Mortal Engines, out December 14, is a science fiction epic that's rich in big-budget eye candy: It imagines a future world where cities roll across the earth on treads, on missions to chase and consume one another. Hester Shaw is determined to stop the Traction City of London from using a destructive device, and the Peter Jackson–produced film seems to take its cues from Katniss to highlight a strong female hero. Philip Reeve's original novel, however, emphasizes the power of partnership, as Hester and Tom, a young historian, attempt to transcend their oil-and-water personalities and stop London's menace on the strength of their wits. The movie adds a few years to the duo, who are precocious and daring teens in the book, and unlike the shiny facades of the film, Reeve's novel has a grittier steampunk vibe, where a city's nether regions are "wreathed in engine smoke" and everything runs on old-school hydraulics.




Bird Box
By Josh Malerman
272 pages; Ecco


Out December 21 on Netflix, Bird Box stars Sandra Bullock as Malorie, a mother guiding her children through a post-apocalyptic world where even a glimpse of a strange force has turned people instantly suicidal. That means everybody needs blindfolds (and especially fine-tuned hearing), which makes for an especially treacherous trek down a river to a chance at safety. This adaptation of Josh Malerman's 2014 novel emphasizes the wilderness adventure and A Quiet Place–style jump-cuts, so go to the book for scares at a more psychological and intimate level. Malerman, writing in a style that evokes King and Poe, braids Malorie's escape with her children with the backstory of her pregnancy in a safe house, and the unseen menace becomes a harrowing proxy for fears of motherhood: "The world outside sounds like how she feels inside.
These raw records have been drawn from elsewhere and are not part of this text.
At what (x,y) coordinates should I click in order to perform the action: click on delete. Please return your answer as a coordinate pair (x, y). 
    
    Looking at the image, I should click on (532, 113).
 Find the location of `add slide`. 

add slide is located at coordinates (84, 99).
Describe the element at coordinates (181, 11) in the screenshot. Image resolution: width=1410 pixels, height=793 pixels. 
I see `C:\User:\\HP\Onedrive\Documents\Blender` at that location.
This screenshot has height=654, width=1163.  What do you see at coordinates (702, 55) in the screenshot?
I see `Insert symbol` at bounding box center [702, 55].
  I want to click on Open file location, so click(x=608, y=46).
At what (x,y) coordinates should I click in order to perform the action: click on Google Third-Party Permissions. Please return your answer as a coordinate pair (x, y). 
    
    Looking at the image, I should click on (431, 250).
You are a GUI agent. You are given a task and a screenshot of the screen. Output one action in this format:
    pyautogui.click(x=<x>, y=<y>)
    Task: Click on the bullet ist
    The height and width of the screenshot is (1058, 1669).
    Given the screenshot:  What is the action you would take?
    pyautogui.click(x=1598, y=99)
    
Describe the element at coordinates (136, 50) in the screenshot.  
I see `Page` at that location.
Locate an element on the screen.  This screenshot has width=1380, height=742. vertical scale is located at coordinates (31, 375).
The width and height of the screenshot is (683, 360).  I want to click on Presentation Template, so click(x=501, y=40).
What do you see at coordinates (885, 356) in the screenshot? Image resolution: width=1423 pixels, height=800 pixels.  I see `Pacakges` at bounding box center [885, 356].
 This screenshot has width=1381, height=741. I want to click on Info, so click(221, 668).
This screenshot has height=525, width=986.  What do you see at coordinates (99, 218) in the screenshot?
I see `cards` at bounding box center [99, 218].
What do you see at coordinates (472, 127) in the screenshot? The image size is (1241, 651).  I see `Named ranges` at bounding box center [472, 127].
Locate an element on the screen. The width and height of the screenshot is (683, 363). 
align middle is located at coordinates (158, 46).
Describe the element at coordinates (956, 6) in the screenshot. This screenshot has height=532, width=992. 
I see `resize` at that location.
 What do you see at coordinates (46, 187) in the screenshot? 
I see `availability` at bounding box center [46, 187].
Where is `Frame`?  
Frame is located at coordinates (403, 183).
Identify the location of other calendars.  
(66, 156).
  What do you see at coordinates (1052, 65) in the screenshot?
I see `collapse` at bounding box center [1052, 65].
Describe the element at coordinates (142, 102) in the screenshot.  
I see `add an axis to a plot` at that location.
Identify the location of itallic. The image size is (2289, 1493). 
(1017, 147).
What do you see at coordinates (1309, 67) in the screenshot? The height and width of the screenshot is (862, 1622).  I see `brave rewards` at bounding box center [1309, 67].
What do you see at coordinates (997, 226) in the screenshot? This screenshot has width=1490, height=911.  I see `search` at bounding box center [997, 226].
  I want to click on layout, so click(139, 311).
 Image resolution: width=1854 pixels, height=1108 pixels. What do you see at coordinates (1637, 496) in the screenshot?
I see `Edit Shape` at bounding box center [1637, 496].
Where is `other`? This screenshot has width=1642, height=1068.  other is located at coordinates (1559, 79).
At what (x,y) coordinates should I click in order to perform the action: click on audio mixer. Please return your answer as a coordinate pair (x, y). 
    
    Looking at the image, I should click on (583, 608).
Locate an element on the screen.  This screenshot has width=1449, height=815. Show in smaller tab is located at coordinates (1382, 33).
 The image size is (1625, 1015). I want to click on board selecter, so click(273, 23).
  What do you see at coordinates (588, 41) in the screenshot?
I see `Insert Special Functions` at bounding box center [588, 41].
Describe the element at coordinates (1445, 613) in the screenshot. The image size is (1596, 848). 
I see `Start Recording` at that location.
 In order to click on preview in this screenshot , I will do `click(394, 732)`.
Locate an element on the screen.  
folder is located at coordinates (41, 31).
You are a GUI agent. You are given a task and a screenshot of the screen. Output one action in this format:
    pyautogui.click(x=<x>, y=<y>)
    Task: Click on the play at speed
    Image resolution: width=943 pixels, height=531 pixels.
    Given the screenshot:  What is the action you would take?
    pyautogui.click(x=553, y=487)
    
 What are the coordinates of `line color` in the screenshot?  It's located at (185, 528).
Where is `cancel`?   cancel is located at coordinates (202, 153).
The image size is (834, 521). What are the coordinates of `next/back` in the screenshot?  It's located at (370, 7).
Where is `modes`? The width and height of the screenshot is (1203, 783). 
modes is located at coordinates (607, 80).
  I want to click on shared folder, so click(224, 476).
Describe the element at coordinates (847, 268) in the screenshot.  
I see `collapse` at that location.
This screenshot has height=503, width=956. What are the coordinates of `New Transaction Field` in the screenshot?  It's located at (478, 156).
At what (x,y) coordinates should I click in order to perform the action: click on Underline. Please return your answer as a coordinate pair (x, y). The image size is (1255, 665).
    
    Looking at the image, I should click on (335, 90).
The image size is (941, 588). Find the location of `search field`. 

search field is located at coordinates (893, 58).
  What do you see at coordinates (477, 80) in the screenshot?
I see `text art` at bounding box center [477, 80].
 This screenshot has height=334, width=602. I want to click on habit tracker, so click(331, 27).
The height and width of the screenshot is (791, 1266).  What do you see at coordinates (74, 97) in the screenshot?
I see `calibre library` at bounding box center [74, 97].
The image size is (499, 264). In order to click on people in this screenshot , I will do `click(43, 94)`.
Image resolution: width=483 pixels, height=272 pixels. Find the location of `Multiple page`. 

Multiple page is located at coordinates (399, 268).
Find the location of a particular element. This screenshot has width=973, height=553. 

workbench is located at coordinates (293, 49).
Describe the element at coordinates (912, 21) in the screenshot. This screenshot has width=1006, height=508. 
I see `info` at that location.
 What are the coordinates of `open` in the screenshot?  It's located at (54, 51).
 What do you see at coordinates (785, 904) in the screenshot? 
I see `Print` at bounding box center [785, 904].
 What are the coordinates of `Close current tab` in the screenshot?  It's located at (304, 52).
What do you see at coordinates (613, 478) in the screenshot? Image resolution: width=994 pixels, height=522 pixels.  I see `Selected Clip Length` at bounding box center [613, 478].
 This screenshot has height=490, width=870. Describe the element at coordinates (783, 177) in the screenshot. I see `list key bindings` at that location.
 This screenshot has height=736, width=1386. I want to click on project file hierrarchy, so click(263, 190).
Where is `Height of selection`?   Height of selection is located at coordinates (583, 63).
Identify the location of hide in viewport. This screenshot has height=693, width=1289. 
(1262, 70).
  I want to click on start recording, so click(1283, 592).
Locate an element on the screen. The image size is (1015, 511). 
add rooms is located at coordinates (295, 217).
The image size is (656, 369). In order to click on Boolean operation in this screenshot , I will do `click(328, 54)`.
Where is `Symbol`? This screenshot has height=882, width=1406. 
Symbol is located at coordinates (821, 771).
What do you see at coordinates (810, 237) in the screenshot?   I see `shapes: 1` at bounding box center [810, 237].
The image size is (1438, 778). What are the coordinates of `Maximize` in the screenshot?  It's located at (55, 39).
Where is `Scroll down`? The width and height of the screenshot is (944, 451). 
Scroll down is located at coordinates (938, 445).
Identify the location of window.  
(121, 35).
Stormy. Menacing. Foul."




Between Shades of Gray
By Ruta Sepetys
384 pages; Penguin


Ashes in the Snow, out January 11, centers on Lina, a teenage aspiring artist who, in 1941, was a victim of Joseph Stalin's brutal purge of Lithuania, where citizens were killed or sent to Siberian prison camps. Marius A. Markevicius' adaptation of Ruta Sepetys' novel emphasizes the cruelty and humiliation that Lina and her family endured along the way, from family separation to starved infants to arbitrary murders. A ray of light, in both the novel and film, comes from a budding relationship in a prison camp, but Sepetys' original story never sweetens its vision, as Lina becomes harrowingly familiar with a new world defined by death and loss: "I stopped watching for bodies to be hurled from the cars. Every time the train pulled away, we left a litter of corpses in our wake."